Metin Alıntısı -
Farlı bir dünyada yaşıyoruz bence şunu da kabul etmek gerekiyor ki; Türkiye'nin geçmiş dönemde siyasi olarak yaşadığı kırılganlıklar da büyük oranda ortadan kalktı. 1990'lı yıllardaki tutarsız para ve kur politikaları yaşanmıyor. Bu Türkiye açısından iyi bir haber. Ancak, bu mali otoritelere 10 üzerinden 10 verdiğimiz anlamına gelmesin. Onların da yapması gereken işler var. Onları hızla devreye sokmalılar.

 

- Hocam peki sizin notunuz nedir?

 

Benim notum 10 üzerinden sekizdir.

 

“BEN ÜRETİM TARAFINDAYIM”

 

- Peki sizce cari açık sorunun ortadan kalkması için hangi önlemler alınmalı?

 

Ben üretim tarafındayım. Devlet üretimi artıracak özendirmeler yapabilir. Üretim için daha doğru kaynak yönlendirilmesi ve özendirilmesi gerekiyor. Mesela tarım, yani Türkiye tarım ürünleri ithal etmemeli. Teknoloji açığını kapatmamız lazım. Evet, bunları altı ayda yapamayız ama Türkiye bunları devreye sokarsa, tehdidi ortadan kaldırmış olur. Rant ekonomisi diyebileceğimiz, emlak sektörünün balon yaratacak kadar özendirilmemesi de gerekiyor. Kısa vadede alınacak tedbirlerin yanında bunlar da hükümetin öncelikleri arasında olmalı.

 

Türkiye sonsuza kadar, 'Borç alalım istediğimiz gibi harcayalım' diyemez. Bu sürdürülemez. 'Biz borç alalım, biraz tüketelim biraz da verimli alanlara yatırım yapalım' demeli. Sürdürülebilir olan senaryo budur. Bunun arasında da, 'Yine borç alalım ve başta konut sektörü olmak üzere ranta yönelik yatırım yapalım' demek de sürdürülebilir bir senaryo değil.

 

Bu nedenle dışardan gelen paranın nasıl kullanılacağı, dışardan gelen paranın kendisi kadar önemli. Hükümetin kalıcı başarısı orta vadede, Türkiye'de üretim yapısıyla ilgili alacağı kararlarda yatıyor.

 

EN ÇOK OTOMOTİV ZARAR GÖRÜR

 

- Peki, cari açığı azaltmak için ekonomiyi soğutma adımlarından en çok hangi sektörler olumsuz şekilde etkilenir?

 

İthalatı kısacak tedbirler alınırsa, ithalata bağlı başta otomotiv sektörü zarar görür.

 

Ancak bu politikaları tek taraflı görmemek lazım. Bir taraftan kredileri zorlaştıracak adımlar atılırken, diğer taraftan bazı teşvikler de verilebilir. Cari açığa karşı savaş, sadece reel sektörü sıkıp, ekonomiyi durgunluğa sokarak yapılmak zorunda değil. Hükümet olarak bir kısmı ekonomiyi daraltmaya, bir kısmı da başka yönlerden ekonomiyi canlandırmaya yönelik bir tedbirler sepeti uygulamaya konabilir. Türkiye'nin elinde bu kaynaklar var.

Verilen Öğeler -
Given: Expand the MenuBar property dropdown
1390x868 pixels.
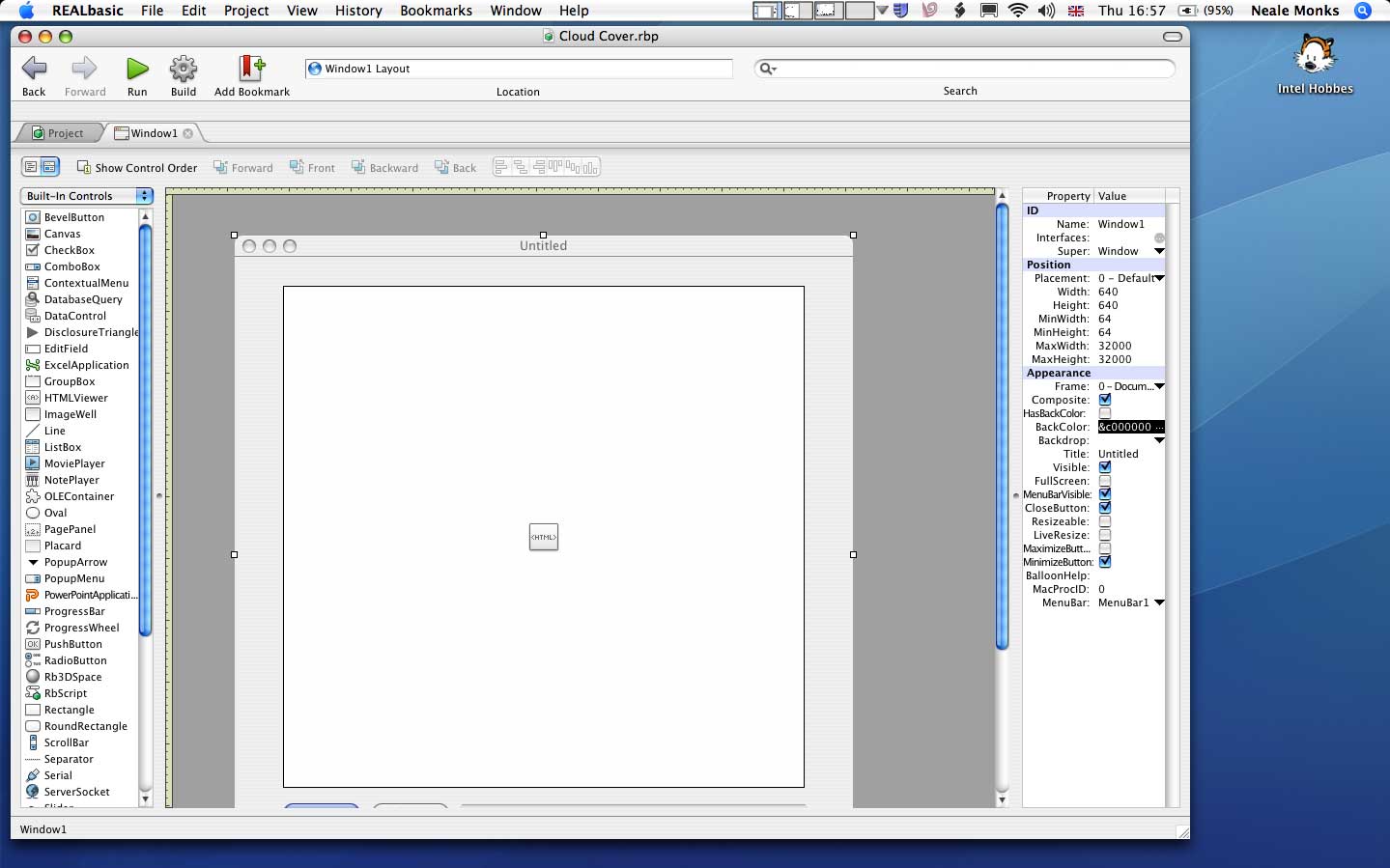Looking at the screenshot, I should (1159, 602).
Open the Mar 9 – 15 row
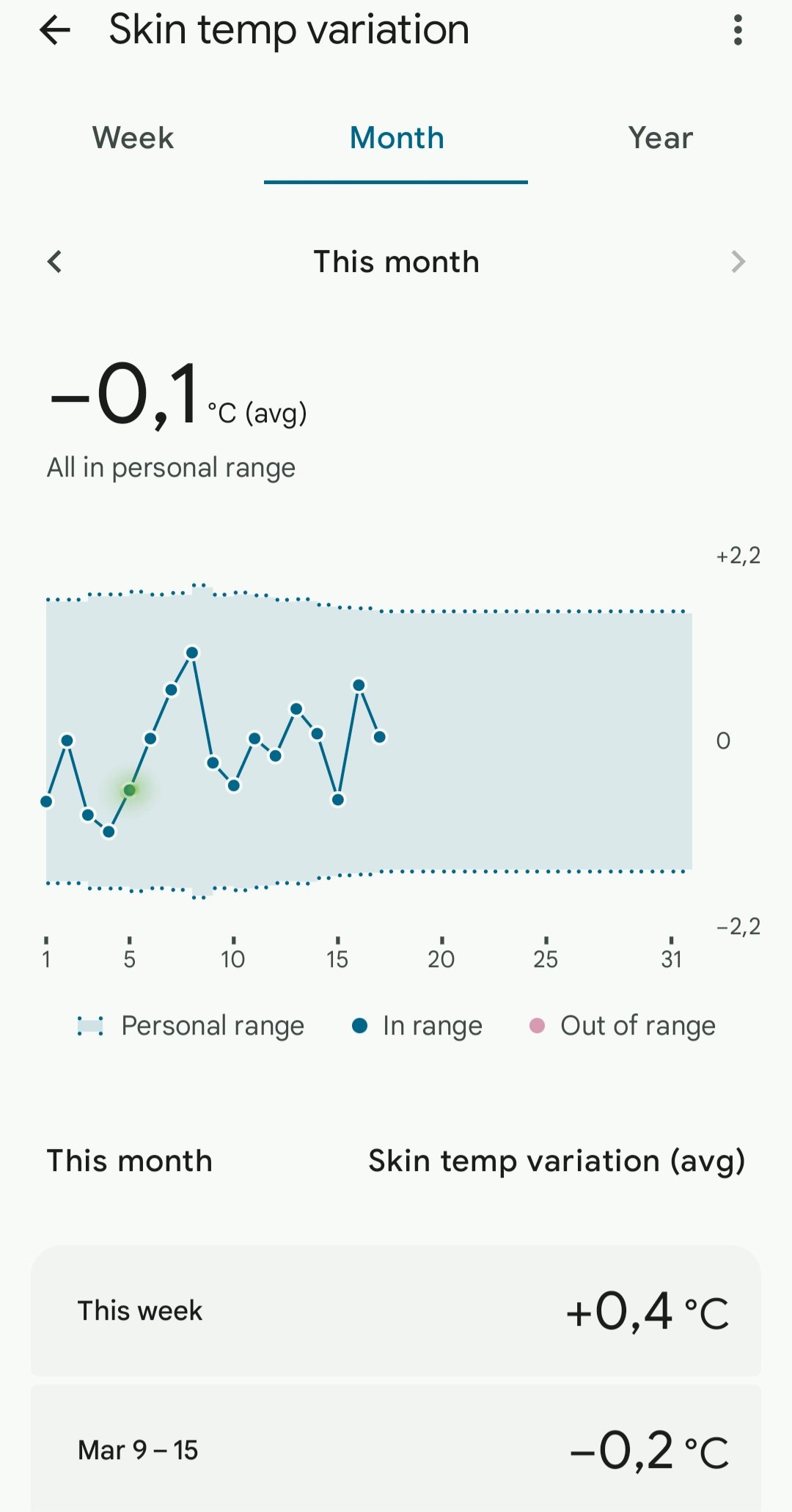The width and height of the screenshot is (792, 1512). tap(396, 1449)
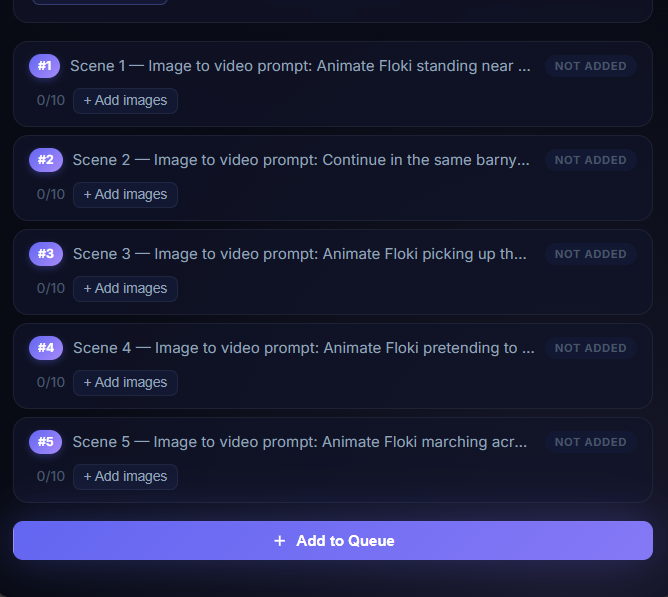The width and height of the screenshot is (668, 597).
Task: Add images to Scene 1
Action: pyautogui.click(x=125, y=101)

Çözülecek Sorunlar -
#1 Cari açık metninin "Farlı bir dünyada" sözlerinden "10 üzerinden sekizdir." sözlerine kadar olan kısmını olduğu gibi yazın.
#2 Cari açık metnine göre ithalatı kısacak tedbirler alınırsa başta hangi sektör zarar görür?
Öğelerin bu işte hiçbir rolü yok.

Sıralı Sonuçlar -
#1
Farlı bir dünyada yaşıyoruz bence şunu da kabul etmek gerekiyor ki; Türkiye'nin geçmiş dönemde siyasi olarak yaşadığı kırılganlıklar da büyük oranda ortadan kalktı. 1990'lı yıllardaki tutarsız para ve kur politikaları yaşanmıyor. Bu Türkiye açısından iyi bir haber. Ancak, bu mali otoritelere 10 üzerinden 10 verdiğimiz anlamına gelmesin. Onların da yapması gereken işler var. Onları hızla devreye sokmalılar.

 

- Hocam peki sizin notunuz nedir?

 

Benim notum 10 üzerinden sekizdir.

#2 Başta ithalata bağlı otomotiv sektörü zarar görür.